◆ **Çözülecek Sorular**:
a - Alt kültürler ve iletişim toplumu üzerine olan metinde "çok katlı ve girift" diye nitelenen süreçlerin adları kısa çizgiyle birbirine bağlanarak sıralanıyor. Bu adların hepsini metindeki sırayla yazın.
b - Alt kültürler ve iletişim toplumu üzerine olan yazıyı bittiği noktadan itibaren devam ettirin.
━━━━━ Verilen Metin ━━━━━
Günümüzün iletişim ve gösteri toplumundaysa, bütün alt kültür dairelerinin ekosferleri birbirine geçmiştir ve her bir varlık dairesi de diğerinden haberdardır. Bunlar arasındaki karşılıklı alış-verişler ve geçişler yüzünden, her biri diğerlerini beslerken, aynı zamanda onlardan da beslenir. Bu çok katlı ve girift beslenme-etkilenme-etkileme-alışveriş süreçleri, çeşitli alt kültür dairelerinin ikonlarının ve sembol figürlerinin, neredeyse toplumun tamamına şamil aktörler haline gelmesine neden olmaktadır. Özetlemeye çalıştığım dinamikler yüzünden, çok değil 15 yıl öncesine kadar, çok dar sosyal kastlara seslenebilen Kibariye, Ferdi Tayfur, Esengül, Kâhtalı Mıçe (Mıçı), İbrahim Tatlıses, Halit Araboğlu, Gülden Karaböcek, Müslüm Gürses, Bergen, Yıldız Tilbe, Küçük Emrah, Ankaralı Turgut, Biricik, Azer Bülbül gibi sanatçılar, artık aktüel toplumsal formasyonun neredeyse tamamına seslenmekte, bütün alt kültür ve yaşam daireleri mensuplarının algılarına hitap edebilmektedirler.
İletişim ve haberleşme teknolojilerinin gelişmesi, insanlığı bir taraftan atomize edip, yurttaşları iflah olmaz bireyciler olmaya zorlarken; diğer yandan da, toplumun, kültürün ve sanatın bir çeşit ‘demokratizasyonu’nu mümkün kılarak, insanoğlunu fusion bir uygarlığın eşiğine taşımaktadır. Bu keyfiyet, 15 yıl önce asla tanışamayacağımız ve yaşamlarına ‘değemeyeceğimiz’ kişilerle ilişki kurmamıza vesile ve zemin oluşturmaktadır. Dilber Ay’ın, 2012’nin Mart ayında, Türkiye toplumsal formasyonunun nezdinde elde ettiği bilinirlik ve şöhret, işte böylesi bir zemin üzerinde yeşermiş ve filizlenmiştir.
━━━━━ Kaydedilen Veriler ━━━━━
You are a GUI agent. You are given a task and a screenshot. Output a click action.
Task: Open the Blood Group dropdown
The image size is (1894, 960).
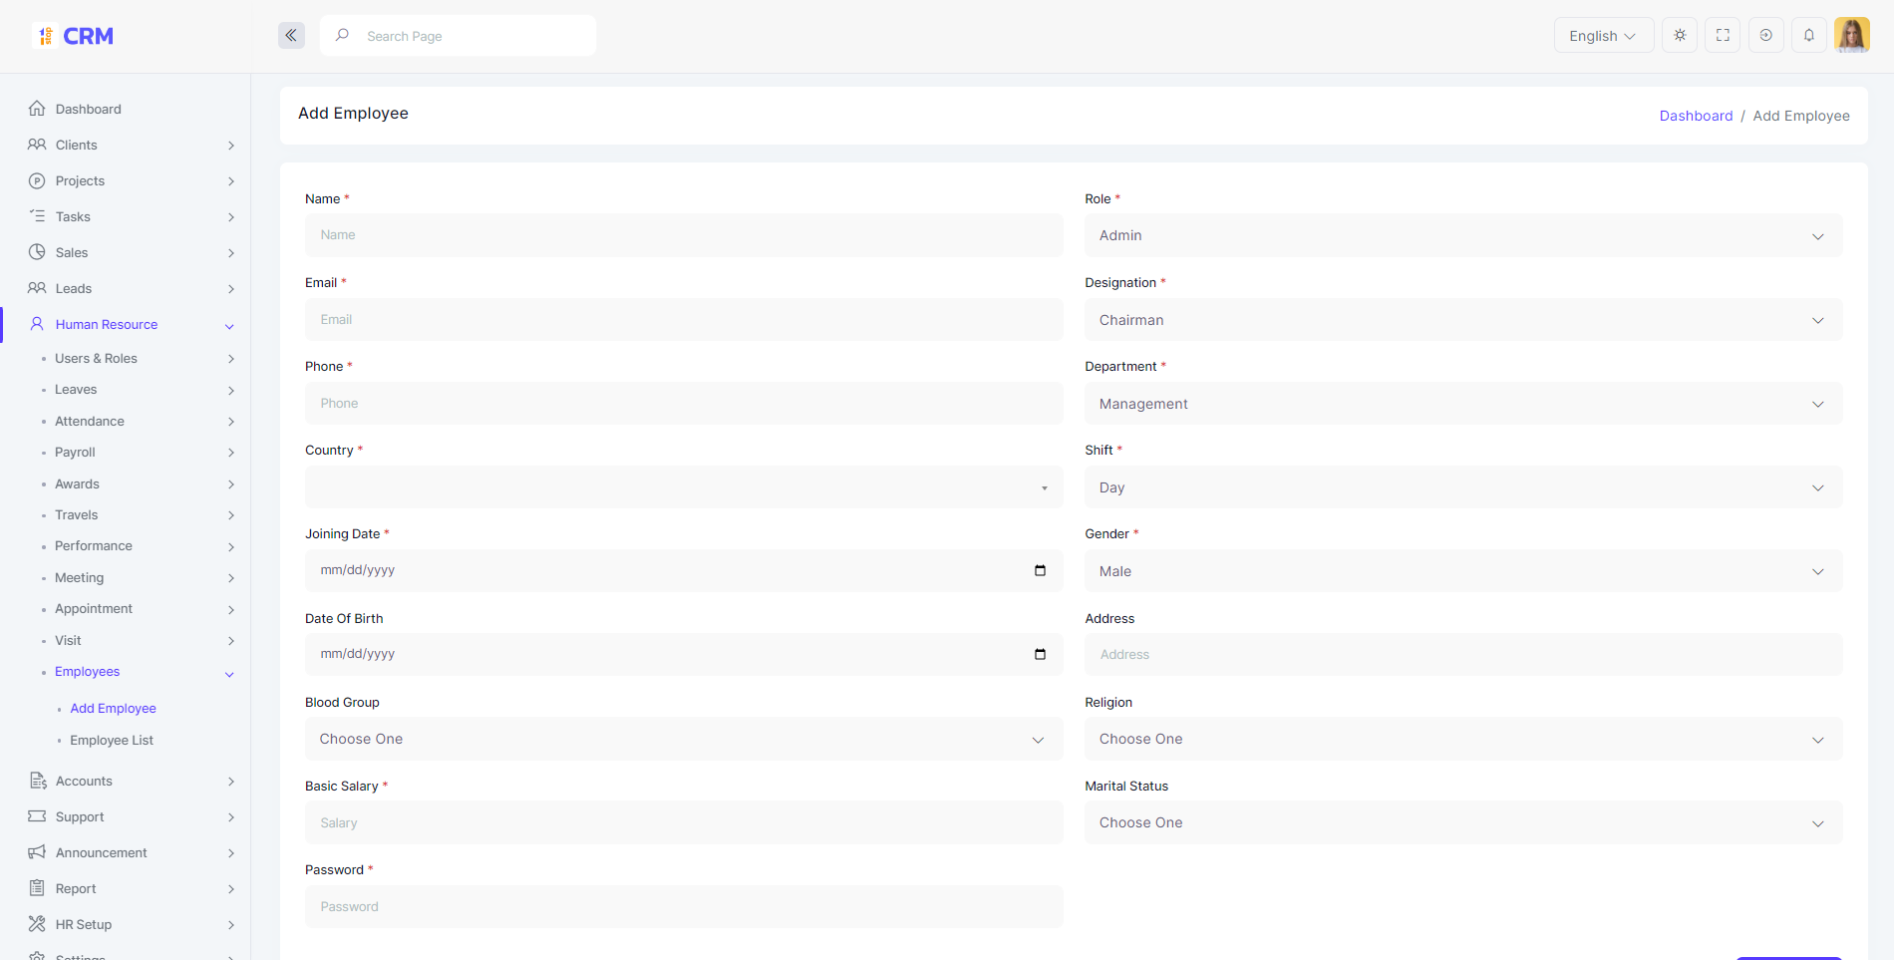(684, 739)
━━━━━
◆ **Alıştırma Sonuçları**:
a - beslenme, etkilenme, etkileme, alışveriş

b -
Kimdir sahi bu 40 yılın emektar sanatçısı Dilber Ay?
Kimdir sahi bu 40 yılın emektar sanatçısı Dilber Ay?
Dilber Ay’a dair biyografik [v] skeçleri paylaşacağım bu bahiste, öncelikle bir yanlışı düzelterek başlayacağım lâkırdıya. Bizim popüler kültürümüzde iki tane Dilber Ay vardır. Bunlardan ilki 1958’de Kayseri doğumludur. 1970’lerin ülkemizde en popüler sex idollerinden olan bu kişi, Dilber Ay takma adını kullandığı 30 civarında sex filminde oynamış ve 1995’de de bıçaklanarak öldürülmüştür. Türk halk müziği sanatçısı ve bu yazının da nesnesi olan diğer Dilber Ay ise, bu isim benzerliğinin sıkıntılarını meslek yaşamının ilk 20 yılında sürekli olarak çekmiştir.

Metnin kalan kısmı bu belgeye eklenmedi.